Expert Talk: Unlocking the Power of Real-Time Analytics • Tim Berglund & Adi Polak • GOTO 2023

Discover the power of real-time analytics with Tim Berglund and Adi Polak, exploring Apache Pino's architecture, indexing, and applications in driving decisions and empowering users.

Key takeaways
  • Real-time analytics is not just about speed, but also about predictability and bounded latency, reaching a maximum of 100ms.
  • Apache Pino is a real-time analytics database that powers LinkedIn’s analytics capabilities.
  • Pino’s architecture is pluggable, allowing for easy addition of new indexes and features.
  • Real-time analytics needs to be able to process events as they happen, with no delay, unlike traditional analytics which look back over historical data.

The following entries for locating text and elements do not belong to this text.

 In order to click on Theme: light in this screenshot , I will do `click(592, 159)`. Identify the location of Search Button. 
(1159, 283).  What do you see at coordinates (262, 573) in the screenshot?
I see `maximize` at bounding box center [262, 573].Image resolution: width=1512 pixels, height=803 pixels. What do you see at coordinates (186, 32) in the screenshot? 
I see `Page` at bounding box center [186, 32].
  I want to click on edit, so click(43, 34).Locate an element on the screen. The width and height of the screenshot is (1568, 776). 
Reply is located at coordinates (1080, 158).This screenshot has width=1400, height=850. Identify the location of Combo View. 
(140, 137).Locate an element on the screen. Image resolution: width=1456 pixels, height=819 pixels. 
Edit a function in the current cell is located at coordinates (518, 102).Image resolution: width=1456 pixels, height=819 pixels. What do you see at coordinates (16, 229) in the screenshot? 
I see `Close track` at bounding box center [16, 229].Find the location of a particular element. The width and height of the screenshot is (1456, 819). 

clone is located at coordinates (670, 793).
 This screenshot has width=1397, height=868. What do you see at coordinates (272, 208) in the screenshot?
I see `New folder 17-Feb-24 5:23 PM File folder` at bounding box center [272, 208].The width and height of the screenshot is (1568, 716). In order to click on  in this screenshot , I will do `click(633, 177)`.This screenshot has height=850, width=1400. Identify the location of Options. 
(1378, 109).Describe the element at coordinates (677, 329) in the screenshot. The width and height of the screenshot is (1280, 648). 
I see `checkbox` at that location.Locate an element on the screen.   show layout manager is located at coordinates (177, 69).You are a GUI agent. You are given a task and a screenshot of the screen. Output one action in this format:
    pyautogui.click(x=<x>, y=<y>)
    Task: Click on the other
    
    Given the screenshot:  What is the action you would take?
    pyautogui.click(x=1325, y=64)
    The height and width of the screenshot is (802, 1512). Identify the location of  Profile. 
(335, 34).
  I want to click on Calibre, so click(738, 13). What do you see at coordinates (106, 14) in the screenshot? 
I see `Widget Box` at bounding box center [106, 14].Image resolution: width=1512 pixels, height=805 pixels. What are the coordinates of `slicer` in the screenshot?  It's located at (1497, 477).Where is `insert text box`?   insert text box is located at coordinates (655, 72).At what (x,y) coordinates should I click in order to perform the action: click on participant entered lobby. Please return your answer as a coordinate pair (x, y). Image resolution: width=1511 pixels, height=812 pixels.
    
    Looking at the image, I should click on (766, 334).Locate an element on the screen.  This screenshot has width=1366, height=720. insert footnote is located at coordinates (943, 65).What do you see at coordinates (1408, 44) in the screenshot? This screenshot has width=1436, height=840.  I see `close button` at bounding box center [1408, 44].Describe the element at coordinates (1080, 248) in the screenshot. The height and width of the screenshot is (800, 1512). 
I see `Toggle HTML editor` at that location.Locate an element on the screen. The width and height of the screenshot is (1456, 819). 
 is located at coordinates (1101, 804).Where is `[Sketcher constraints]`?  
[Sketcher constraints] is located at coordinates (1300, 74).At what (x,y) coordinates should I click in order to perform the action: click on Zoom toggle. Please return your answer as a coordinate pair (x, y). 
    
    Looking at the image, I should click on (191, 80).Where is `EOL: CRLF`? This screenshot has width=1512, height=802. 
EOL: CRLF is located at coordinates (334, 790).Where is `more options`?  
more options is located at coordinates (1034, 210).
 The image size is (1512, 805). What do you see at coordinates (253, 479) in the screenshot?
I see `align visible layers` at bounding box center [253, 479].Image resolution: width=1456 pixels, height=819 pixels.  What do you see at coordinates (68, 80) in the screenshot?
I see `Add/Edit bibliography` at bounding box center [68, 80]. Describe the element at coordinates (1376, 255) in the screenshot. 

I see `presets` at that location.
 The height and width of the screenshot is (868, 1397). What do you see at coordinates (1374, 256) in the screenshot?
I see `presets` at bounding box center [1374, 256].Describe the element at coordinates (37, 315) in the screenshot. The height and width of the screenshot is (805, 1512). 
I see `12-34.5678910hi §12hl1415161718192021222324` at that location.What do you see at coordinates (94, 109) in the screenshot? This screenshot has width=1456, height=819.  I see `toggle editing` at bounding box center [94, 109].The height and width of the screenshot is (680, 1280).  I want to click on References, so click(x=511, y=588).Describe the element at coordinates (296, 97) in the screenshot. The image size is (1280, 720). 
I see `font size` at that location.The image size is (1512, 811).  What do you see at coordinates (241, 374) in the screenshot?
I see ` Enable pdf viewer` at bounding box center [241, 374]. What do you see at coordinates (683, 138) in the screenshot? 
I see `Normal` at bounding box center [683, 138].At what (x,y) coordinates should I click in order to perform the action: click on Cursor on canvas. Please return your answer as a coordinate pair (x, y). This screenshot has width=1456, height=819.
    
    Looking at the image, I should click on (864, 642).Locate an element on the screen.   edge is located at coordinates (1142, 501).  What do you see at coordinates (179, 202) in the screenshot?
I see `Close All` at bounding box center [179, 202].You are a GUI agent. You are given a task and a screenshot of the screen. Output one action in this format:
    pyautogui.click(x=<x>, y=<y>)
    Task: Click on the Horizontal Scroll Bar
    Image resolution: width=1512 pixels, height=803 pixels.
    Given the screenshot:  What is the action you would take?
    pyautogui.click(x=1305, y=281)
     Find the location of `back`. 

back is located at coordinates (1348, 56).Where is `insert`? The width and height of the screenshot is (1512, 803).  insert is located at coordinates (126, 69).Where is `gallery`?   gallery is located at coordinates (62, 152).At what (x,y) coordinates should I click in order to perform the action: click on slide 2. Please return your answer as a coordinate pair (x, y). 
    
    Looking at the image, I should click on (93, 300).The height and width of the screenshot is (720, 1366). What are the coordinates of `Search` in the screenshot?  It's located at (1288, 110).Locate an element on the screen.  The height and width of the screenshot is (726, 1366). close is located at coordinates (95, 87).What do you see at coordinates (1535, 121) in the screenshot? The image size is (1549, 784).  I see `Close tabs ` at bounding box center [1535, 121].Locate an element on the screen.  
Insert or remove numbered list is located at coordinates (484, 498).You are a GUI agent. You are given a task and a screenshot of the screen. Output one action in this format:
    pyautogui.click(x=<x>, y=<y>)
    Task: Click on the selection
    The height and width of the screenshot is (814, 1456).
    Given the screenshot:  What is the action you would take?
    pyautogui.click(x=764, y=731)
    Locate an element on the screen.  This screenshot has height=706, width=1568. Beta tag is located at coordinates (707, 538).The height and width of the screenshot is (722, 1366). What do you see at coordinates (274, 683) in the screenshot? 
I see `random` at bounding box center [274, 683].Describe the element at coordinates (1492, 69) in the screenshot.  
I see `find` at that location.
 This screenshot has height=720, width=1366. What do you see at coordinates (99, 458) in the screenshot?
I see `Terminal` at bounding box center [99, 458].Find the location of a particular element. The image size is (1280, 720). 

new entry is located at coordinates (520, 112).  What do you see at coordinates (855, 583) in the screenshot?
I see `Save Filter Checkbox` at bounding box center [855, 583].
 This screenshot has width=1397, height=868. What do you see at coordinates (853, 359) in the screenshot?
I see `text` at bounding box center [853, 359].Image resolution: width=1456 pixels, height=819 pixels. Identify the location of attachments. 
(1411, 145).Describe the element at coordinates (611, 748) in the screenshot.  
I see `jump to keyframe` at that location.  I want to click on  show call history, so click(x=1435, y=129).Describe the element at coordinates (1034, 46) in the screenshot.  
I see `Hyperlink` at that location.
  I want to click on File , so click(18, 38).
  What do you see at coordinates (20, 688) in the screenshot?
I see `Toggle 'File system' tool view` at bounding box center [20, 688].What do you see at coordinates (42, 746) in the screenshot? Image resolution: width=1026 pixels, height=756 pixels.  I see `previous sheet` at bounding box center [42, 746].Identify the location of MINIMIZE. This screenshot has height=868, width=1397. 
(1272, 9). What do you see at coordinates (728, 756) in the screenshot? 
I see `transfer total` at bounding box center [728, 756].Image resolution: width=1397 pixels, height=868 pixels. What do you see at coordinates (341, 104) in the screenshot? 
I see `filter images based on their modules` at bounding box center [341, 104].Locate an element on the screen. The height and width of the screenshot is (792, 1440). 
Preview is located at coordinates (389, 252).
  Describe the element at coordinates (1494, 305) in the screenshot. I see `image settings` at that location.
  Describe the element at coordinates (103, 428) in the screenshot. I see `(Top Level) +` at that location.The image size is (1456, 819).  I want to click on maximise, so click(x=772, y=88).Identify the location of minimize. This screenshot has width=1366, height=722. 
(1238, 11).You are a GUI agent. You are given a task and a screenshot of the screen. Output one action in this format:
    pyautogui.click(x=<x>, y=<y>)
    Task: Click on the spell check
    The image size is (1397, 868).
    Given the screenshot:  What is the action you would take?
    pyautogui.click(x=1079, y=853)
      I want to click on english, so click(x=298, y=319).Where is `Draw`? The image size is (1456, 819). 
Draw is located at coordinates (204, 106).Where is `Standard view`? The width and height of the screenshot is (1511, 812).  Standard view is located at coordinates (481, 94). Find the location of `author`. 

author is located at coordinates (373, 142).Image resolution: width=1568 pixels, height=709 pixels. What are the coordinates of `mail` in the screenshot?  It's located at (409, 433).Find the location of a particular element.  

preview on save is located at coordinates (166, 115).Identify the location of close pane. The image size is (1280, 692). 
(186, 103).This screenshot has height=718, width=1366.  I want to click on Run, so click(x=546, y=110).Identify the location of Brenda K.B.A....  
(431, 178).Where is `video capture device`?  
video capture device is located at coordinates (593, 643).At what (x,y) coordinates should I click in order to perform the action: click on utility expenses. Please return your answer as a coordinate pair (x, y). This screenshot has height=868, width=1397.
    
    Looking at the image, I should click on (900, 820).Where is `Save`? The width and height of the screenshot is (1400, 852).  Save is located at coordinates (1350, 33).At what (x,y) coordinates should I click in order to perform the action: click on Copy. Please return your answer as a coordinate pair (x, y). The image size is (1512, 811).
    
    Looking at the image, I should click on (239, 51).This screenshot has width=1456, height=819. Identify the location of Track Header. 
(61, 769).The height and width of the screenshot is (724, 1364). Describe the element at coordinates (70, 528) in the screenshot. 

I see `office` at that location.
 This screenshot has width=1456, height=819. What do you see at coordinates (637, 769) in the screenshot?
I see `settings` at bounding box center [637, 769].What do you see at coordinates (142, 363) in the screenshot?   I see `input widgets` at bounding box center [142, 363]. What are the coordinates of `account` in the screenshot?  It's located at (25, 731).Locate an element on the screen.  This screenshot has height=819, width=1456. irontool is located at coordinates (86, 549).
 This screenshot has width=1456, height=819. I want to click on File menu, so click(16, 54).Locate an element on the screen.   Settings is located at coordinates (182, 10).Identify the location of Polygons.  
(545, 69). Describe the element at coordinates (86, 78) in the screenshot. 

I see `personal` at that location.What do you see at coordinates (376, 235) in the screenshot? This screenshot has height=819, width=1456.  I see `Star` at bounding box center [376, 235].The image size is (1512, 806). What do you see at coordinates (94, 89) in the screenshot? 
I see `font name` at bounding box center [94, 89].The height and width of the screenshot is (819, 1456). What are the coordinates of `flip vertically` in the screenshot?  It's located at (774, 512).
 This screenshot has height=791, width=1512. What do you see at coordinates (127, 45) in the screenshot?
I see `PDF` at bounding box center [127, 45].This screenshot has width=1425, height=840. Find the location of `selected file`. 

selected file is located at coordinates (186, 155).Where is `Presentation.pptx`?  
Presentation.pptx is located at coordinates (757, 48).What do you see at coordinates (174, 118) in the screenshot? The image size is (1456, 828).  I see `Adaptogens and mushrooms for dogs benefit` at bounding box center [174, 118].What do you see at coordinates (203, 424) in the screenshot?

  • Indexing is crucial in real-time analytics, as it enables fast querying and reduces the need for scanning large datasets.
  • Coupling between storage and compute is important, as tightly coupled systems can process queries faster than loosely coupled ones.
  • StarTree index is a proprietary index developed by LinkedIn, which is not a typical database index, but rather a custom-built index for real-time analytics.
  • Pino’s indexing is not just about speed, but also about enablement of complex analytics queries, such as joins and aggregations.
  • Real-time analytics has applications beyond just querying data, such as driving decisions and enabling users to take action in real-time.
  • LinkedIn’s transformation from a static presence to a real-time analytics powerhouse was driven by the need to empower users to take action based on real-time data.
  • The importance of data democratization was highlighted, as real-time analytics needs to be accessible to a wide range of users, not just a select few.